The recent ESTRO-ACROP guideline for SGRT [25] recommends the use of a defined protocol and verification of SGRT-only positioning by IGRT at least weekly, if SGRT is used without daily IGRT. However, IGRT offers greater accuracy of patient positioning when compared to SGRT [3, 18, 20,21,22,23, 25]. The results for CTVin and PTVin dose coverages of the present study demonstrate that no further uncertainty should be added on top of CBCT setup. This further reinforces the need of IGRT methods in conjunction with the initial SGRT setup. Particularly when using the VMAT technique, CBCT setup has been recommended over 2D kV setup [12].

Some limitations exist in this study. The pCT to dCT deformation based on the CBCT image is prone to exaggerating the expansion of the body tissue into air, if the air-tissue interfaces are blurred in the CBCT image. Moreover, the uncertainties in the DIR accuracy may have affected the shape of the dCT CTV structures to some degree. Finally, intra-fraction motion effects, such as variability in DIBH stability and reproducibility across multiple breath holds [32], were not incorporated in the dose accumulation process.

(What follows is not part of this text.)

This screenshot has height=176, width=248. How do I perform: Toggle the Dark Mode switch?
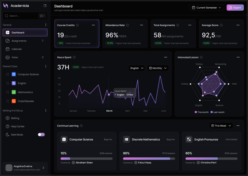41,135
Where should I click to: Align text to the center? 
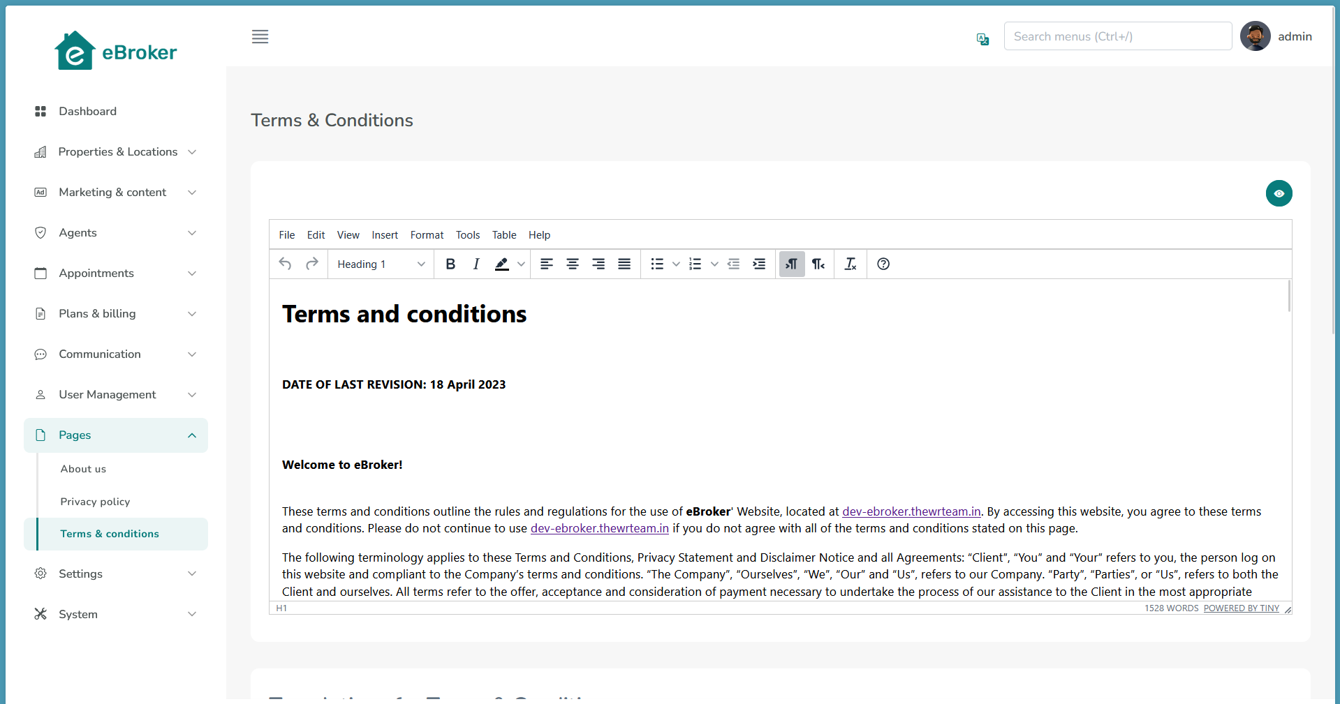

While CBCT setup combined with the 5 mm CTV-to-PTV margin could not account for all setup and deformation related uncertainties, good practice aims to minimize the setup and dosimetric errors. For this purpose, this study proved that there is little difference between tVMAT and conventional 3D-CRT techniques in terms of median CTV coverage and dose to OARs. Looking forward in breast cancer radiotherapy, the implementation of ultra-hypofractionation [33] might allow for even less uncertainty in patient setup thus highlighting the value of CBCT even when SGRT systems are used. However, the assessment of dosimetric uncertainty with only five fractions remain a subject for future investigations.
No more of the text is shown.